-- What you need to do --
Reproduce each line of the records below verbatim, omitting the pictures.

— Begin Extracted data —

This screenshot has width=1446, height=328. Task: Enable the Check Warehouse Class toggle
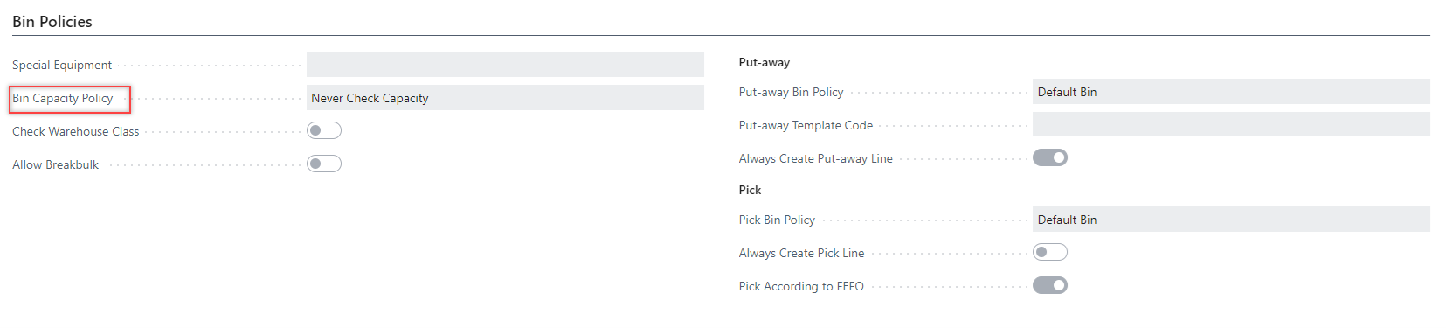323,130
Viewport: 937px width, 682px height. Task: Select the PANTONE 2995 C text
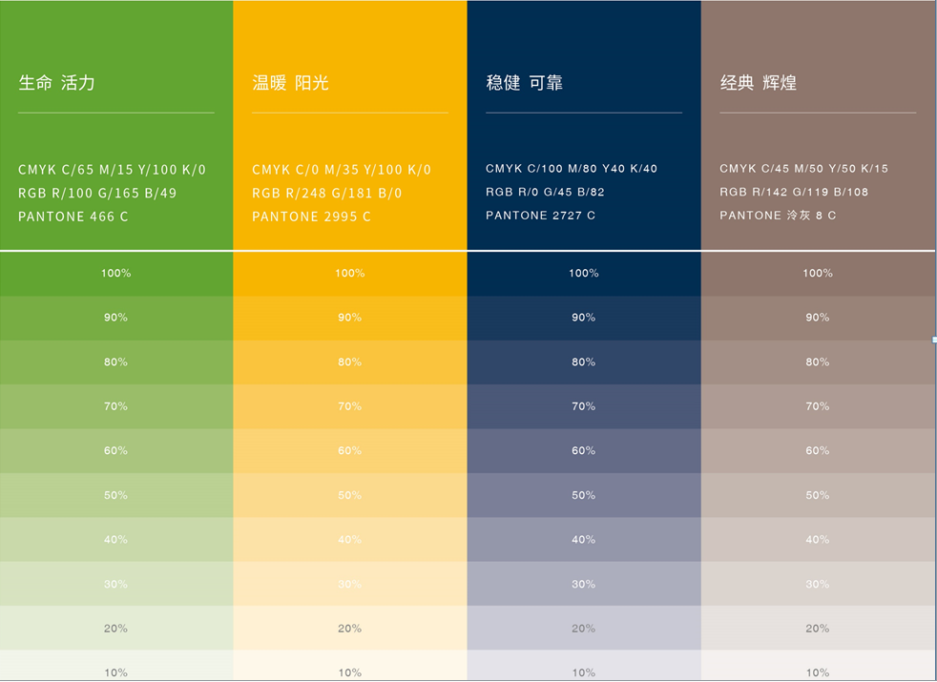[x=311, y=217]
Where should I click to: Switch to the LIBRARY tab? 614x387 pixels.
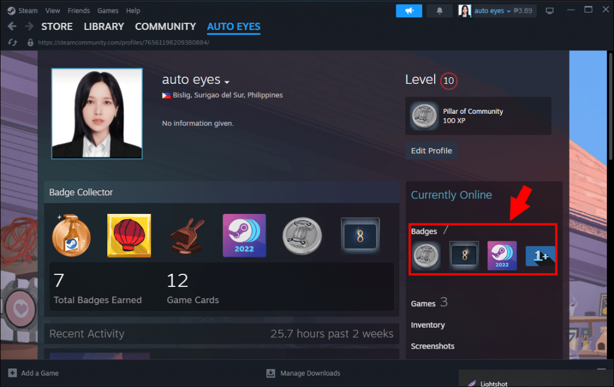coord(104,26)
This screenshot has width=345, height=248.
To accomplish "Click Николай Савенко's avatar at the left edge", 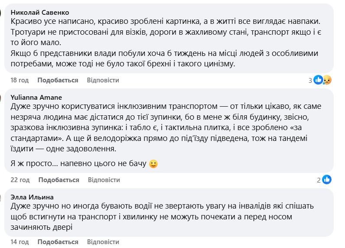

— End Extracted data —

-- Output of the exercise --
This screenshot has width=1446, height=328. Task: Enable the Check Warehouse Class toggle
323,130
Viewport: 937px width, 682px height. Task: Select the PANTONE 2995 C text
[x=311, y=217]
Where should I click to: Switch to the LIBRARY tab? 614x387 pixels.
coord(104,26)
This screenshot has width=345, height=248.
To accomplish "Click Николай Савенко's avatar at the left edge", 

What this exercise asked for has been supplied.